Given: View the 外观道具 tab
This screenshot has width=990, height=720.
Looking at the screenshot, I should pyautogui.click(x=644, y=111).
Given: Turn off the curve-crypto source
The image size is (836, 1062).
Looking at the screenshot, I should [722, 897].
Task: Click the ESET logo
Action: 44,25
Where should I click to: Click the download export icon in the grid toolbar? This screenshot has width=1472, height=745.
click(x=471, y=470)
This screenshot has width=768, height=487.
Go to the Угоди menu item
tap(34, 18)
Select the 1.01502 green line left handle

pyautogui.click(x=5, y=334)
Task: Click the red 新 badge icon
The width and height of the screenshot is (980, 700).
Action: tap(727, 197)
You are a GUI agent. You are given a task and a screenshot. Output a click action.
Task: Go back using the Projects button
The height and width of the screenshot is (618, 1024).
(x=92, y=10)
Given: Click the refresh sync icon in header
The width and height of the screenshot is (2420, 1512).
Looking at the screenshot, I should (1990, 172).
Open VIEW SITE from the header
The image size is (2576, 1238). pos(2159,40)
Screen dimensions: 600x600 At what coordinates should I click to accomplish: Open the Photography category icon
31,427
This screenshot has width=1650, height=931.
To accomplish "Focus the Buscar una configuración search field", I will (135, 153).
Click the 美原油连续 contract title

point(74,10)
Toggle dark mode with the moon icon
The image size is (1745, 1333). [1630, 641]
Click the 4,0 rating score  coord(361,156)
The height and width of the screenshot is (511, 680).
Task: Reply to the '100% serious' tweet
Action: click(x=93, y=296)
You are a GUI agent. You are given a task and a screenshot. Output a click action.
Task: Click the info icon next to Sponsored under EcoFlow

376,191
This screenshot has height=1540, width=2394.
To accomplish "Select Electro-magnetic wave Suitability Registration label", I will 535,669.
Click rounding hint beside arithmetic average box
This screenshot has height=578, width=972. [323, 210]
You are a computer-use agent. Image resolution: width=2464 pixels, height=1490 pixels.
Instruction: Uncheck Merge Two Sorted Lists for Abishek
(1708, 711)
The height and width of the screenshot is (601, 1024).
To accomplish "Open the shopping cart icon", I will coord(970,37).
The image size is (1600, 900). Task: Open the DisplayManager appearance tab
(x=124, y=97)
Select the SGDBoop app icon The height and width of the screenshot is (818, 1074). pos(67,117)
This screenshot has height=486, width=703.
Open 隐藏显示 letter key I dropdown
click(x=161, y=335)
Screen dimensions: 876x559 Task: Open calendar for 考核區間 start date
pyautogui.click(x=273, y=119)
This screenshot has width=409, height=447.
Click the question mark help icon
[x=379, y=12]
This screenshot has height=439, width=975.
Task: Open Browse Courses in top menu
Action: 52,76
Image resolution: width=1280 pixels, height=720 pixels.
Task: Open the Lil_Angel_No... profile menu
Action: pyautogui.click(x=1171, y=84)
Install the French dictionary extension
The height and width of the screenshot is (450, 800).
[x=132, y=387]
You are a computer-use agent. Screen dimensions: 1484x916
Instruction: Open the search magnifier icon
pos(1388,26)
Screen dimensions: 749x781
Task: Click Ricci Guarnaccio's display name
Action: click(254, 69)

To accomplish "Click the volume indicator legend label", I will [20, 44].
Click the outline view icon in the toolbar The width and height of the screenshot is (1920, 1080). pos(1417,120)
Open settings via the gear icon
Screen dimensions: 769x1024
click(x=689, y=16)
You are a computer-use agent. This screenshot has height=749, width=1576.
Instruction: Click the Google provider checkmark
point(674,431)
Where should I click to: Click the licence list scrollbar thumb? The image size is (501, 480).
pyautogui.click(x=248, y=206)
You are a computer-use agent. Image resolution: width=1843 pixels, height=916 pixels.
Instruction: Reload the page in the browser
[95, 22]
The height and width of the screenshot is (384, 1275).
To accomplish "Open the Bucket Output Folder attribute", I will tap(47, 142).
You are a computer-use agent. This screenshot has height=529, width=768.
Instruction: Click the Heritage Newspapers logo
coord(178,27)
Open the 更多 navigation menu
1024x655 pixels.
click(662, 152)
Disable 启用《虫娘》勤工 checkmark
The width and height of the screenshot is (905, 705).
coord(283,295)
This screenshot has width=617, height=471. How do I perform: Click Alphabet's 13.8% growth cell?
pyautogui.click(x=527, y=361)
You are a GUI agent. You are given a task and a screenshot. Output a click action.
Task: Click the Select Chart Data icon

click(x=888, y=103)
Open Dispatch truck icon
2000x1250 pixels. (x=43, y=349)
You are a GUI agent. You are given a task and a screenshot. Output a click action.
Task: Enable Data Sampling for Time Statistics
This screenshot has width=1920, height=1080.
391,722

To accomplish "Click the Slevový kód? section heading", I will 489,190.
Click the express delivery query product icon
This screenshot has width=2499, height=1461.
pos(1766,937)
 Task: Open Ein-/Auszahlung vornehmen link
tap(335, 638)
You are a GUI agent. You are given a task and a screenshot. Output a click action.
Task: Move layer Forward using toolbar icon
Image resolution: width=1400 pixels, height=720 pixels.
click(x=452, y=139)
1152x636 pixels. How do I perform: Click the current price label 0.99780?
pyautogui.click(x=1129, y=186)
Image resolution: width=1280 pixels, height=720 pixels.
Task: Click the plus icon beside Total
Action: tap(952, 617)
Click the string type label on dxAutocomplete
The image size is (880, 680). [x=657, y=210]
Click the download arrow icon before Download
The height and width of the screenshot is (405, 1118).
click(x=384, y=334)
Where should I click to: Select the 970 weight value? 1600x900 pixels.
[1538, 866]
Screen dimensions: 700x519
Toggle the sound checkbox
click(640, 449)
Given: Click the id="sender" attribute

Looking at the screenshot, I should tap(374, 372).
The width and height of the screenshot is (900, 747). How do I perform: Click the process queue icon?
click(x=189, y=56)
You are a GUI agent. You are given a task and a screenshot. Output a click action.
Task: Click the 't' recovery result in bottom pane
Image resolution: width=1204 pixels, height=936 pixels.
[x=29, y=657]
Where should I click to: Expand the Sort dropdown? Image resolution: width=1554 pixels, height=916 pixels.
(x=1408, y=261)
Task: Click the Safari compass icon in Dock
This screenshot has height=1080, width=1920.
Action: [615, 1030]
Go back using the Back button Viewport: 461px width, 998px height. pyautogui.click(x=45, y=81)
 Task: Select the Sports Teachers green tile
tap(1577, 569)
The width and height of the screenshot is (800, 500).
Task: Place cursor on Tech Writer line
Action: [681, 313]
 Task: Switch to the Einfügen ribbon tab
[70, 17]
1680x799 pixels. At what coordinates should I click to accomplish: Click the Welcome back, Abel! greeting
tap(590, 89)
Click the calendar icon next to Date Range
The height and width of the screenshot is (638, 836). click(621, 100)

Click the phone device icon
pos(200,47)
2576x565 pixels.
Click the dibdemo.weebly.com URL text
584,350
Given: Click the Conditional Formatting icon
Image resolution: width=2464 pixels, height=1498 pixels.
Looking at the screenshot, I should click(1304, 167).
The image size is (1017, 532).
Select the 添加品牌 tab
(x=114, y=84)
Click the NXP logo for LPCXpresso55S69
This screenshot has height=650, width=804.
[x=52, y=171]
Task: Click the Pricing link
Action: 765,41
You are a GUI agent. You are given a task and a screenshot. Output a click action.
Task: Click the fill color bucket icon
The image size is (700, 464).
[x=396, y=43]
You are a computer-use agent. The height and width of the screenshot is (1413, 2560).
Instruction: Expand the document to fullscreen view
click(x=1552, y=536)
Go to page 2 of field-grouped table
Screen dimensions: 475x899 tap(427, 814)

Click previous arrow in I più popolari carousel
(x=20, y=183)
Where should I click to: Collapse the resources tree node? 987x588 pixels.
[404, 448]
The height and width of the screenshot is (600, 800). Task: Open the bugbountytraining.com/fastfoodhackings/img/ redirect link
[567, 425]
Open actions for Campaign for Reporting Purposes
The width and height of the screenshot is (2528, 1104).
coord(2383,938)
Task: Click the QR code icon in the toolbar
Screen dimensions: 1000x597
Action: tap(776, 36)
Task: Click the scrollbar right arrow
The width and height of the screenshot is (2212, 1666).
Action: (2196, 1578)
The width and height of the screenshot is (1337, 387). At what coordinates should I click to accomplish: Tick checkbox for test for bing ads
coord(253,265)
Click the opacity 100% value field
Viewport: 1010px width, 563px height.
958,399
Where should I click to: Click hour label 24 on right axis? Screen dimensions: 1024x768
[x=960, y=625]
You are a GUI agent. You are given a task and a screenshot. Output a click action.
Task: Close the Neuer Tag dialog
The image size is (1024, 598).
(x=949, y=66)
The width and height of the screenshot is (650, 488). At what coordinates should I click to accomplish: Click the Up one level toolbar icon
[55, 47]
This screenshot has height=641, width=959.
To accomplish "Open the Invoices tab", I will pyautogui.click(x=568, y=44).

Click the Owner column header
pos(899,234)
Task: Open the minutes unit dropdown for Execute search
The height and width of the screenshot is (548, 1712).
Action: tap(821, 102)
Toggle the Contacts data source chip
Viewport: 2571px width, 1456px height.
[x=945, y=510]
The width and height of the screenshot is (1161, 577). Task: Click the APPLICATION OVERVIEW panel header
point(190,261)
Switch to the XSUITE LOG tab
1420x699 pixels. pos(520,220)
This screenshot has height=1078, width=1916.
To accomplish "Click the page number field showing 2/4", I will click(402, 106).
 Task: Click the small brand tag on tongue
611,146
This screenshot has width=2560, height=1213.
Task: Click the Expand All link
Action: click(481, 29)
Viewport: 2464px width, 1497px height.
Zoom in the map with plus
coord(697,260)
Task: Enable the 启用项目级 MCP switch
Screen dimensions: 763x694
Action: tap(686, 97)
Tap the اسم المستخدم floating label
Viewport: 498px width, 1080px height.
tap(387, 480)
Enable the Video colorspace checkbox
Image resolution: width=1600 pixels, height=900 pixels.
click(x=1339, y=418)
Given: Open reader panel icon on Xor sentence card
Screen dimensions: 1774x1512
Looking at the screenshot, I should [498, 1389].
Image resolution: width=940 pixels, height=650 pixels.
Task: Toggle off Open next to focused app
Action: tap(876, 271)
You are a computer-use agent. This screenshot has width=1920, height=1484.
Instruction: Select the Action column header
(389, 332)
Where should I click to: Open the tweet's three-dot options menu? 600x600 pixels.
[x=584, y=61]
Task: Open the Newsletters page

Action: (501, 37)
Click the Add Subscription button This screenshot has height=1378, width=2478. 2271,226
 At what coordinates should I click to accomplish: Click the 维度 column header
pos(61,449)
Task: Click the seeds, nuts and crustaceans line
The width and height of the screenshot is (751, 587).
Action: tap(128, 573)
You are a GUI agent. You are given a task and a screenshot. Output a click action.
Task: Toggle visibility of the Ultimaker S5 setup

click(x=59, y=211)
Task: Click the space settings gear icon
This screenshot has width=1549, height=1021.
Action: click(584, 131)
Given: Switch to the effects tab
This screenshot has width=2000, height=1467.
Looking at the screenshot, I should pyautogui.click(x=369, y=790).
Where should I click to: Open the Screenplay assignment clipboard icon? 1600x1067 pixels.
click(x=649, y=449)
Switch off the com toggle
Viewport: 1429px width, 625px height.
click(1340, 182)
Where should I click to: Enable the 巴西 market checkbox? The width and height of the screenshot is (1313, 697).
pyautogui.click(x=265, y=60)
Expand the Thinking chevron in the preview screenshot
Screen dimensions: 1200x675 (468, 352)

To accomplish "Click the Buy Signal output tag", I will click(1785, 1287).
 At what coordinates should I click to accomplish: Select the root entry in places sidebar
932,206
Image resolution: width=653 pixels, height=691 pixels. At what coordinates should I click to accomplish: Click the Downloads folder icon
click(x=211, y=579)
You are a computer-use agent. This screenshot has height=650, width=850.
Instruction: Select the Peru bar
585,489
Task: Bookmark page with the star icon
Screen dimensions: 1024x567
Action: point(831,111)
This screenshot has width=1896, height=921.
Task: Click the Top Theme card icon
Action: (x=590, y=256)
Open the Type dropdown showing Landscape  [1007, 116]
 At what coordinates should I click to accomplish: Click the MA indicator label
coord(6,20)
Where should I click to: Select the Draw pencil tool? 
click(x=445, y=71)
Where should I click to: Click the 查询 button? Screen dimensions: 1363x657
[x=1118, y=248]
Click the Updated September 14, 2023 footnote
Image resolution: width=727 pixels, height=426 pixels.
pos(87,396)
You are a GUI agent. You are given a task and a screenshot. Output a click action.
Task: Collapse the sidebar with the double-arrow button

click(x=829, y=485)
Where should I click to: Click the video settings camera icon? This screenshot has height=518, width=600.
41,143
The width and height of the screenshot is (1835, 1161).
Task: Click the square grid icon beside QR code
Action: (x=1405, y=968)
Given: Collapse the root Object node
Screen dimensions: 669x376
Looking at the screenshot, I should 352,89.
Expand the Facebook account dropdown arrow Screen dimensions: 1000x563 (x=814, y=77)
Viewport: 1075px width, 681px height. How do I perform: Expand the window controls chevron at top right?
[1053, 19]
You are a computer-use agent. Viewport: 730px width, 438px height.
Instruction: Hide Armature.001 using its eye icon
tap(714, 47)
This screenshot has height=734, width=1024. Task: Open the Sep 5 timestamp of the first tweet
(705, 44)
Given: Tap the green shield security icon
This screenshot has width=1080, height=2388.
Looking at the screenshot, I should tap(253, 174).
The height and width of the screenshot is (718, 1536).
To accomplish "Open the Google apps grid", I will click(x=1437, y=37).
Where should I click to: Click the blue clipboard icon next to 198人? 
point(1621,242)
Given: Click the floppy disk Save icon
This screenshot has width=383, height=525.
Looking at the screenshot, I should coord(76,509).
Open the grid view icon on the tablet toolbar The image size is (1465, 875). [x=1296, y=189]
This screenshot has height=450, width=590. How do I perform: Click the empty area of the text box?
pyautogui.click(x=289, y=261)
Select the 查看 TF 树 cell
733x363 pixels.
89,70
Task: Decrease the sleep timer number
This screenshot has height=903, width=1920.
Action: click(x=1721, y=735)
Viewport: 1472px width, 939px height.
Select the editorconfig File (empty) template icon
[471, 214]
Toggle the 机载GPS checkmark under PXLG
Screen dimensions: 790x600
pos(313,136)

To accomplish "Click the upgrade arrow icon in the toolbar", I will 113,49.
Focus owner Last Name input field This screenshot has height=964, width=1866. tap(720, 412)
==============================
**PROBLEM STATEMENT:** Transcribe the records exactly as they appear, from the first line through the line containing "point(74,10)".

**ANSWER TO THE PROBLEM:**
Given: View the 外观道具 tab
This screenshot has width=990, height=720.
Looking at the screenshot, I should pyautogui.click(x=644, y=111).
Given: Turn off the curve-crypto source
The image size is (836, 1062).
Looking at the screenshot, I should [722, 897].
Task: Click the ESET logo
Action: 44,25
Where should I click to: Click the download export icon in the grid toolbar? This screenshot has width=1472, height=745.
click(x=471, y=470)
This screenshot has width=768, height=487.
Go to the Угоди menu item
tap(34, 18)
Select the 1.01502 green line left handle

pyautogui.click(x=5, y=334)
Task: Click the red 新 badge icon
The width and height of the screenshot is (980, 700).
Action: tap(727, 197)
You are a GUI agent. You are given a task and a screenshot. Output a click action.
Task: Go back using the Projects button
The height and width of the screenshot is (618, 1024).
(x=92, y=10)
Given: Click the refresh sync icon in header
The width and height of the screenshot is (2420, 1512).
Looking at the screenshot, I should (1990, 172).
Open VIEW SITE from the header
The image size is (2576, 1238). pos(2159,40)
Screen dimensions: 600x600 At what coordinates should I click to accomplish: Open the Photography category icon
31,427
This screenshot has width=1650, height=931.
To accomplish "Focus the Buscar una configuración search field", I will (135, 153).
Click the 美原油连续 contract title

point(74,10)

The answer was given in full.